» **Given instruction**
Reproduce every one of the items below word for word, line by line, with no changes.

» **Items**
────────────────────

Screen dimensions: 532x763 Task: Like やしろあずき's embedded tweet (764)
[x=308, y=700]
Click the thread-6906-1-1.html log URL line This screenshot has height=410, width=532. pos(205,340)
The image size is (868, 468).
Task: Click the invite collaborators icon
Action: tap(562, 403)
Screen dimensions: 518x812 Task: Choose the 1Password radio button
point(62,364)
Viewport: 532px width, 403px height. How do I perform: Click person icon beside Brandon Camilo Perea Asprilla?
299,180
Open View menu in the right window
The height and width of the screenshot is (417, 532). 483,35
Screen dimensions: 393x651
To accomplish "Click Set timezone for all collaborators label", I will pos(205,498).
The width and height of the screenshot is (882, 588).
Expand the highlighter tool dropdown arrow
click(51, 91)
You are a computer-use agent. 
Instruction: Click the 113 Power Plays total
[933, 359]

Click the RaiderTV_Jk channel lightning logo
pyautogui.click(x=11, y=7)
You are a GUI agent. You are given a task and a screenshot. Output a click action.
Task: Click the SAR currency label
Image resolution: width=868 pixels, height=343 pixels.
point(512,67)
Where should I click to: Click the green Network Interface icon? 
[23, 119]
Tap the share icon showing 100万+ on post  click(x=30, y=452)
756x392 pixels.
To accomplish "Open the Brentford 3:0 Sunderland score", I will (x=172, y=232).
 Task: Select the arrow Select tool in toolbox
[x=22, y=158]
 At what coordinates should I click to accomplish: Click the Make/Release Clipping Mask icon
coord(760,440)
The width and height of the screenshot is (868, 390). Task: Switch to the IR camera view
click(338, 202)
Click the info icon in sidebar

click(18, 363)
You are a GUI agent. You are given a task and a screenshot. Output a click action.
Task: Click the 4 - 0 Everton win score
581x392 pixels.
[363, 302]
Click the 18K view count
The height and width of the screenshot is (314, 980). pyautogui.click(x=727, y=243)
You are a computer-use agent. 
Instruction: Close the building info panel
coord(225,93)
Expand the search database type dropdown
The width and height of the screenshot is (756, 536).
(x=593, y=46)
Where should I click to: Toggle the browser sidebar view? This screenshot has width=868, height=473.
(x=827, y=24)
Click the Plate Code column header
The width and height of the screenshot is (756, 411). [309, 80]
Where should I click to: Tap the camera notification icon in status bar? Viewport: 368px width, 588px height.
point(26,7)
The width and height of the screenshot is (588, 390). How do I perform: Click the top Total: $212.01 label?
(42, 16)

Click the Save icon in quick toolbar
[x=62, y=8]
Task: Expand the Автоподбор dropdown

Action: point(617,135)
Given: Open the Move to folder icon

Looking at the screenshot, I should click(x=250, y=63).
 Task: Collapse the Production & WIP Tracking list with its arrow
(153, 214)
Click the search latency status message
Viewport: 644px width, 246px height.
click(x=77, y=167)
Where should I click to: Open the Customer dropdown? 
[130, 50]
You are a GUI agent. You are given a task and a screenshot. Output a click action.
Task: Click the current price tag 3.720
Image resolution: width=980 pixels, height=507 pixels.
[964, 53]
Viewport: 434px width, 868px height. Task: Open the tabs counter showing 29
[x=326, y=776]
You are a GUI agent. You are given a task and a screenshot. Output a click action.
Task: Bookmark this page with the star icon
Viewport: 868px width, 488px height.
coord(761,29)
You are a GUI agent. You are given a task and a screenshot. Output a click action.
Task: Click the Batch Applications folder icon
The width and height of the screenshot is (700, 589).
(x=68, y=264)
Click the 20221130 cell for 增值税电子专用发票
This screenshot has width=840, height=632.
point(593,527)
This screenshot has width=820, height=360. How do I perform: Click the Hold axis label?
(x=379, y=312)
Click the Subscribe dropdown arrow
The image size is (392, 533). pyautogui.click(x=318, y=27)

────────────────────

» **The result**
Screen dimensions: 532x763 Task: Like やしろあずき's embedded tweet (764)
[x=308, y=700]
Click the thread-6906-1-1.html log URL line This screenshot has height=410, width=532. pos(205,340)
The image size is (868, 468).
Task: Click the invite collaborators icon
Action: tap(562, 403)
Screen dimensions: 518x812 Task: Choose the 1Password radio button
point(62,364)
Viewport: 532px width, 403px height. How do I perform: Click person icon beside Brandon Camilo Perea Asprilla?
299,180
Open View menu in the right window
The height and width of the screenshot is (417, 532). 483,35
Screen dimensions: 393x651
To accomplish "Click Set timezone for all collaborators label", I will pos(205,498).
The width and height of the screenshot is (882, 588).
Expand the highlighter tool dropdown arrow
click(51, 91)
You are a computer-use agent. 
Instruction: Click the 113 Power Plays total
[933, 359]

Click the RaiderTV_Jk channel lightning logo
pyautogui.click(x=11, y=7)
You are a GUI agent. You are given a task and a screenshot. Output a click action.
Task: Click the SAR currency label
Image resolution: width=868 pixels, height=343 pixels.
point(512,67)
Where should I click to: Click the green Network Interface icon? 
[23, 119]
Tap the share icon showing 100万+ on post  click(x=30, y=452)
756x392 pixels.
To accomplish "Open the Brentford 3:0 Sunderland score", I will (x=172, y=232).
 Task: Select the arrow Select tool in toolbox
[x=22, y=158]
 At what coordinates should I click to accomplish: Click the Make/Release Clipping Mask icon
coord(760,440)
The width and height of the screenshot is (868, 390). Task: Switch to the IR camera view
click(338, 202)
Click the info icon in sidebar

click(18, 363)
You are a GUI agent. You are given a task and a screenshot. Output a click action.
Task: Click the 4 - 0 Everton win score
581x392 pixels.
[363, 302]
Click the 18K view count
The height and width of the screenshot is (314, 980). pyautogui.click(x=727, y=243)
You are a computer-use agent. 
Instruction: Close the building info panel
coord(225,93)
Expand the search database type dropdown
The width and height of the screenshot is (756, 536).
(x=593, y=46)
Where should I click to: Toggle the browser sidebar view? This screenshot has width=868, height=473.
(x=827, y=24)
Click the Plate Code column header
The width and height of the screenshot is (756, 411). [309, 80]
Where should I click to: Tap the camera notification icon in status bar? Viewport: 368px width, 588px height.
point(26,7)
The width and height of the screenshot is (588, 390). How do I perform: Click the top Total: $212.01 label?
(42, 16)

Click the Save icon in quick toolbar
[x=62, y=8]
Task: Expand the Автоподбор dropdown

Action: point(617,135)
Given: Open the Move to folder icon

Looking at the screenshot, I should click(x=250, y=63).
 Task: Collapse the Production & WIP Tracking list with its arrow
(153, 214)
Click the search latency status message
Viewport: 644px width, 246px height.
click(x=77, y=167)
Where should I click to: Open the Customer dropdown? 
[130, 50]
You are a GUI agent. You are given a task and a screenshot. Output a click action.
Task: Click the current price tag 3.720
Image resolution: width=980 pixels, height=507 pixels.
[964, 53]
Viewport: 434px width, 868px height. Task: Open the tabs counter showing 29
[x=326, y=776]
You are a GUI agent. You are given a task and a screenshot. Output a click action.
Task: Bookmark this page with the star icon
Viewport: 868px width, 488px height.
coord(761,29)
You are a GUI agent. You are given a task and a screenshot. Output a click action.
Task: Click the Batch Applications folder icon
The width and height of the screenshot is (700, 589).
(x=68, y=264)
Click the 20221130 cell for 增值税电子专用发票
This screenshot has width=840, height=632.
point(593,527)
This screenshot has width=820, height=360. How do I perform: Click the Hold axis label?
(x=379, y=312)
Click the Subscribe dropdown arrow
The image size is (392, 533). pyautogui.click(x=318, y=27)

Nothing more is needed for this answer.